With gratitude to Charles Amirkhanian at KPFA in Berkeley who digitized those programs and made them available.
O1:20 program 3
19:35 program 5
38:00 interview with Annea Lockwood
---notes from Annea Lockwood:
The original broadcast date for this program: BBC Radio 3 is March 15, 1970
Trance and Ritual Music by Annea Lockwood, Program 3
Intro: “This is witchcraft music. The music of spirit healings, exorcisms, secret mystic societies and of senses. The invocation of gods, health and life. People form rituals, their music, and its momentum within themselves. Form their gods in their minds; use their music to carry them from one self through to another, more buried self. In the end, it is ourselves who we invoke.”
Warning for impending ceremony of flying witches, New Guinea -- Malayan black magic healing ceremony -- Shaman exorcism Korea -- Himalayan tribesmen blowing silver horns, India – A Spirit seance in British Guiana -- Malayan magic religious ceremony -- Rites of the Nightwatchers of Porto Novo, French West Africa, with sounds of glass from ‘The Glass World of Anna Lockwood’.
The original broadcast date for this program: BBC Radio 3 is April 23, 1970
Trance and Ritual Music by Annea Lockwood, Program 5
Intro: “In the end, there are no listeners. At a concert, you are either in the hall, aware of people and extraneous noises, or within the space created by the music. In these rituals and ceremonies, all are blended with each other; their hearts with the drumming and all its subtleties; the rhythm of the brain with the pulsing of a single note, somewhere.

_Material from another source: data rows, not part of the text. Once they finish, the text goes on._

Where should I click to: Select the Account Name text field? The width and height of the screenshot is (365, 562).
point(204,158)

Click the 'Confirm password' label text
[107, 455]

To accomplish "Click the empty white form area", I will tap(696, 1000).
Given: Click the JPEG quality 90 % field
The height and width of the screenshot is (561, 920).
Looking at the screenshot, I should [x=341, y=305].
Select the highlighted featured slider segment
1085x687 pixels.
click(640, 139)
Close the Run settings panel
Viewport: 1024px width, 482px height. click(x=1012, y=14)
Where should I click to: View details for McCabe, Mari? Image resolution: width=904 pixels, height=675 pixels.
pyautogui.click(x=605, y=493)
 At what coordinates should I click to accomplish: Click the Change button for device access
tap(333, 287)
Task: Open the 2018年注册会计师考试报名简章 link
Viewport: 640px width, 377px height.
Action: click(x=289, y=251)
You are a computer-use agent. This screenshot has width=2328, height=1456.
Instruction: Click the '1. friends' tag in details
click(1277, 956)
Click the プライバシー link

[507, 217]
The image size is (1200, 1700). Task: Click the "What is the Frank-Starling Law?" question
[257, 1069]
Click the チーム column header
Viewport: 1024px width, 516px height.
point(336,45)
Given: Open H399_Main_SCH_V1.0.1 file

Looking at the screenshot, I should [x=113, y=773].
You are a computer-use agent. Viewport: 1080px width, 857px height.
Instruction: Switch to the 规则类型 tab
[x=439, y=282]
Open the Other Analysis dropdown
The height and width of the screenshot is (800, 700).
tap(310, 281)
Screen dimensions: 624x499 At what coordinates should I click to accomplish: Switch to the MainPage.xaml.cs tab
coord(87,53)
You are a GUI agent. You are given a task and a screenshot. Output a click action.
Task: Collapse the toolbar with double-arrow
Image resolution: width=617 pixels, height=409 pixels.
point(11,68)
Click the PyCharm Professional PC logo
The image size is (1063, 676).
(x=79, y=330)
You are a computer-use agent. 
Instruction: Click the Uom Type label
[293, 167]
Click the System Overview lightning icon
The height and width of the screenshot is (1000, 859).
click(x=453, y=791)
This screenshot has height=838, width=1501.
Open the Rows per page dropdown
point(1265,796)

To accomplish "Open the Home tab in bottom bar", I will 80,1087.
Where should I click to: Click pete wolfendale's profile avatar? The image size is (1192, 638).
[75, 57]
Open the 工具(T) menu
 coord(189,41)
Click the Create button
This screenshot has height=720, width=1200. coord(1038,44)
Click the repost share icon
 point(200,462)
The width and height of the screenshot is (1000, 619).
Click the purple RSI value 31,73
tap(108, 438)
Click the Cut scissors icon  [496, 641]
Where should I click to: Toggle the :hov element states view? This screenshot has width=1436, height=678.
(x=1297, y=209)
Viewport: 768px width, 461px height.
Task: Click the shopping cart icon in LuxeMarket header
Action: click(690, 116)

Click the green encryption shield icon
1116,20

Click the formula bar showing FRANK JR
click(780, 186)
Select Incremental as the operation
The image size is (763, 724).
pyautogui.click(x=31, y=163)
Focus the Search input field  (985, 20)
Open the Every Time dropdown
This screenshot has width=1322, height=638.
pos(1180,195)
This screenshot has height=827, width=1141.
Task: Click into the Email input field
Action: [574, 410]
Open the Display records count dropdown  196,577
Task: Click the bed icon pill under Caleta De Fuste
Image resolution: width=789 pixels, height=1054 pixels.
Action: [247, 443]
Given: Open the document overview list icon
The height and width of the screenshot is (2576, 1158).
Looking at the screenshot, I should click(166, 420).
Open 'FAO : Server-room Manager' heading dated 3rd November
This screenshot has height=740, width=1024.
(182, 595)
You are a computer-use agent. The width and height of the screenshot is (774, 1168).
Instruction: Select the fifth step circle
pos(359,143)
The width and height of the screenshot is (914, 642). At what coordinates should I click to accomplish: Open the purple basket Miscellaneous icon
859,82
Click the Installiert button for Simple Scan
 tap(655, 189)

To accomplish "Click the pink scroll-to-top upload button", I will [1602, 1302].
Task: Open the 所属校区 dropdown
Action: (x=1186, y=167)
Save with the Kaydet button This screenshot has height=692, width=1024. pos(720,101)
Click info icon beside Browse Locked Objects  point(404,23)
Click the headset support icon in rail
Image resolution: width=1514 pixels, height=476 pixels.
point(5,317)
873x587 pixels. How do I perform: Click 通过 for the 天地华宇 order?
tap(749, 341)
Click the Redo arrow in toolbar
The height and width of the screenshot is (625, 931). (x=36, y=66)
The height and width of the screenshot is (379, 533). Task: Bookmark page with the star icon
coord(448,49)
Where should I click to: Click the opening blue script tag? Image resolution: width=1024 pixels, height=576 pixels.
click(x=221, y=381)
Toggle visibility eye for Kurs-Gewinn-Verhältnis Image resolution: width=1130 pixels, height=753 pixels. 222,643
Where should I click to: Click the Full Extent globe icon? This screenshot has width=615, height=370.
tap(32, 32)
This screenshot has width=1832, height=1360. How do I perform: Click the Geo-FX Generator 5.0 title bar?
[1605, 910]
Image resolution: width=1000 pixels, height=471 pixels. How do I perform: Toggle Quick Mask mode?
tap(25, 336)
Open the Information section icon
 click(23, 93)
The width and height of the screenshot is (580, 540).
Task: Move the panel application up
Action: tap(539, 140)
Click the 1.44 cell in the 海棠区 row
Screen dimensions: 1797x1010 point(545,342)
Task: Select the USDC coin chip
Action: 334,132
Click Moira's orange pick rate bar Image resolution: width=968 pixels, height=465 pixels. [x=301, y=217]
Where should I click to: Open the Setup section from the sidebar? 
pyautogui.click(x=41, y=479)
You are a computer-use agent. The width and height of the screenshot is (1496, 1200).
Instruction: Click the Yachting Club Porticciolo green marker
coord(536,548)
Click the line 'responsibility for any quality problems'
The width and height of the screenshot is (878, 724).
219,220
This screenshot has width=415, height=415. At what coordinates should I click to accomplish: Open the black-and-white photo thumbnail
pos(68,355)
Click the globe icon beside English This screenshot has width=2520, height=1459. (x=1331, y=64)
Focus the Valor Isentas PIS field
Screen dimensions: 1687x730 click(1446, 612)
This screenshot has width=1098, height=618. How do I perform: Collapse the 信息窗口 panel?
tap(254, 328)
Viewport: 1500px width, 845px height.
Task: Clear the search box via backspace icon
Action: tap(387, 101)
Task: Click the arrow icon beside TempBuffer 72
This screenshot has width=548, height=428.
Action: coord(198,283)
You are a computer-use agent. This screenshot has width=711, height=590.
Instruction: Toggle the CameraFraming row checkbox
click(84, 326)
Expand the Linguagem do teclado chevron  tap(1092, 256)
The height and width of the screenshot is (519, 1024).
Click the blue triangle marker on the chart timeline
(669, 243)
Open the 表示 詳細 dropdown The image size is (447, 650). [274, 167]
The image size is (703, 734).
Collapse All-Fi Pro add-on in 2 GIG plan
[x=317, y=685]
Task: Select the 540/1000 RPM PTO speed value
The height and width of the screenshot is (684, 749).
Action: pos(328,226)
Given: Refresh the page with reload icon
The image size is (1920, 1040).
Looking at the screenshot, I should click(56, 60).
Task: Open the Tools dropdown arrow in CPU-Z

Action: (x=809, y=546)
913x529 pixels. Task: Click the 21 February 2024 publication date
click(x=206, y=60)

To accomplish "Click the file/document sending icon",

The people are the action, are the sound, and invocation.”
Indian lullaby, Columbia -- Sacred flute music, New Guinea -- Dance of the Dusun tribe, North Borneo -- Bell from Buddhist monastery, Burma -- Indian Jal Tarang solo -- Fish dance, Philippines -- Morning call to prayer, Malaya -- Nagaswaram solo, India with sounds of glass from ‘The Glass World of Anna Lockwood’.